Early Sparks of Change

Tristan’s first taste of social entrepreneurship came as a student, founding an NGO in Nepal that still operates today. “We built improved cooking stoves, taught gardening, and worked in rural villages. That experience showed me I could be entrepreneurial and useful at the same time.” After a short stint at L’Oréal, he realized corporate life was not for him. “Making investors richer wasn’t satisfying. I wanted purpose.” A magazine article on fair trade handed to him by his sister became the turning point. He launched Alter Eco, a food company specializing in fair trade products, in 1998, at a time when only 0.5% of French people had even heard of fair trade. The early years were brutal—failed shops, a failed website, near bankruptcy. But persistence paid off. By 2002, supermarkets began stocking Alter Eco products, and sales grew rapidly. “I knew it was what I had to do, even when nothing worked,” Tristan recalls.

Serendipity as Compass

Each of Tristan’s ventures emerged from unexpected opportunities. Planting trees with cocoa suppliers led to PUR, a regenerative agroforestry company, pioneering carbon offsetting. 

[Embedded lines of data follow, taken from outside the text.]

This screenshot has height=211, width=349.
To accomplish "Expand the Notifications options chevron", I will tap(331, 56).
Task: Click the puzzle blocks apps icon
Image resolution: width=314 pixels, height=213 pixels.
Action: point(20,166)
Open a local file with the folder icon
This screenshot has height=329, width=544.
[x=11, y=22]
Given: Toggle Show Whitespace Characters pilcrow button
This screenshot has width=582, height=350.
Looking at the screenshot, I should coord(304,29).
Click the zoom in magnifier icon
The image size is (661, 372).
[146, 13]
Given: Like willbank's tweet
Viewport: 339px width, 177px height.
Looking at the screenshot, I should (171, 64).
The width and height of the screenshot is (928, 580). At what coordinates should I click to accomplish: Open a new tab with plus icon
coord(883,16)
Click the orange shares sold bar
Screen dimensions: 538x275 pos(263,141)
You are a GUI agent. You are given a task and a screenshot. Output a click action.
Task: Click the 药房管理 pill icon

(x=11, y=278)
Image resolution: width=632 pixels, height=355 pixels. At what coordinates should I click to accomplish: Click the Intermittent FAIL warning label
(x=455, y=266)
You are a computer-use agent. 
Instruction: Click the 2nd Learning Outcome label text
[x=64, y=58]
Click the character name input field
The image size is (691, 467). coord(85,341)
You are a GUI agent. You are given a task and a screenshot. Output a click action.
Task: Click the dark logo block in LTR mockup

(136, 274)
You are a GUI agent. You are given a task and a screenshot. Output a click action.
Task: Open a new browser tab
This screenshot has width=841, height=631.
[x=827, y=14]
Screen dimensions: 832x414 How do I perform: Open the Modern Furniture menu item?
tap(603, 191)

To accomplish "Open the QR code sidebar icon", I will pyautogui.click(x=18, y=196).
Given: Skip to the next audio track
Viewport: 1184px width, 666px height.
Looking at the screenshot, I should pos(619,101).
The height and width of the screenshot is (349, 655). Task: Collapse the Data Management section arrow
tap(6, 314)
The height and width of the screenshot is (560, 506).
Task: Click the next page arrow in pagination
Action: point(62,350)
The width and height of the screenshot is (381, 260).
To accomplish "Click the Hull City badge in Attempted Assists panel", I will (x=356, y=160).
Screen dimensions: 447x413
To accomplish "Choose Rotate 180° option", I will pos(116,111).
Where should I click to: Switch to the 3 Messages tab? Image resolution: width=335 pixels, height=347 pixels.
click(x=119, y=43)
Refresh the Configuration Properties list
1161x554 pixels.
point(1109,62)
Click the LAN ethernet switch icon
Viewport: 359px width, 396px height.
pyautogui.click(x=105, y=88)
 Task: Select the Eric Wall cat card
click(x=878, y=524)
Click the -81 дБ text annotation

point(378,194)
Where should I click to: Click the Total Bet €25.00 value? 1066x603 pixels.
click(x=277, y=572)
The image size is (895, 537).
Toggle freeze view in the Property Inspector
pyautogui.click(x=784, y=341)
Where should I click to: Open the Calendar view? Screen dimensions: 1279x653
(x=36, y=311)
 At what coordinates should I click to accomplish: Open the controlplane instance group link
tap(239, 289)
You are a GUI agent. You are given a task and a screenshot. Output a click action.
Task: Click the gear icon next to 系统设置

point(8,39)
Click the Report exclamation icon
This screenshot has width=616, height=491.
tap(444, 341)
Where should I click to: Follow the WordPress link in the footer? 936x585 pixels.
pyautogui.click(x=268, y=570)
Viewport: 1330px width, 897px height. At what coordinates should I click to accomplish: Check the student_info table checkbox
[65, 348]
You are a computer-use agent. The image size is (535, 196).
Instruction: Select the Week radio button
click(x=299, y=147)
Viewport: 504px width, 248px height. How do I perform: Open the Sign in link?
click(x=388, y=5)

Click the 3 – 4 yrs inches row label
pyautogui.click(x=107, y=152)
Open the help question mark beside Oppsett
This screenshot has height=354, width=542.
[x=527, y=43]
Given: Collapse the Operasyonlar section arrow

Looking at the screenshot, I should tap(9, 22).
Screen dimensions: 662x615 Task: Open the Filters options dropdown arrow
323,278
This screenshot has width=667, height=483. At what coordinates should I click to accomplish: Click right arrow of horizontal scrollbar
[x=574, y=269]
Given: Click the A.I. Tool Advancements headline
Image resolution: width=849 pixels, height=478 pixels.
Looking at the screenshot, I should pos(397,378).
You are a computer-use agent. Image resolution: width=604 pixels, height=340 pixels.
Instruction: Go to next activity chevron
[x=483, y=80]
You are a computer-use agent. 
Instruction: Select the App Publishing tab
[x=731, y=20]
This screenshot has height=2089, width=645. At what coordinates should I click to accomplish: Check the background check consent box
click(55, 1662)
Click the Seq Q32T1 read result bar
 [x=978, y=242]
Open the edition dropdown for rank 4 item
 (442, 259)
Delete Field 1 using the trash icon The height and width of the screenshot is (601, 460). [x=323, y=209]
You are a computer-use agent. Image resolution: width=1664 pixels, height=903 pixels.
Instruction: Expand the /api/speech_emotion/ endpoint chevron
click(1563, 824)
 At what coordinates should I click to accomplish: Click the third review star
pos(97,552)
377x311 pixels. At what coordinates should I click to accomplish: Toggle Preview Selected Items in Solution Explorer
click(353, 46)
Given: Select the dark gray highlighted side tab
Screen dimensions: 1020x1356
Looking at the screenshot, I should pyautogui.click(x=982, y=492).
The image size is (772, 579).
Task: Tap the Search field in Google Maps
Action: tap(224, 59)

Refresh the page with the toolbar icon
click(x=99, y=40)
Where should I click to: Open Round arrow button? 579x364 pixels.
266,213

A client’s question about ocean plastic sparked Second Life, ocean plastic recycling enterprise, supporting local collectors in recycling.

“Serendipity is about listening to signs,” he says. “You have to be intuitive, receptive. Suddenly everyone talks to you about trees, or plastic, or something you feel drawn to. That’s how you find your destiny.”

Tristan Lecomte

Lessons from the Field

Working with small-scale farmers across 80 countries has been Tristan’s greatest source of inspiration. “They are poor, disadvantaged, hit by climate change and unfair trade rules—yet they remain hopeful. That gap between hardship and hope has always motivated me.” He emphasizes that true success lies not in external achievements but in persistence. “Success doesn’t exist as a final state. It’s just solving the next problem. 

As long as you fight, you’re successful.” His involvement in impact funds like 50 Partners Impact has shown him the value of larger, more animated communities. “Entrepreneurs don’t need constant coaching. They need light-touch support—connections, a few calls, encouragement. That’s enough.”

Tristan Lecomte

A Call for Inner Transformation

Looking ahead, Tristan sees sustainability in crisis, with polarization and disengagement undermining progress. 

He believes the narrative must shift from constraint to fulfilment. 

“It’s not about telling people what they should do. It’s about showing that sustainability makes us happier, more human. It’s a spiritual movement, not just an environmental one.”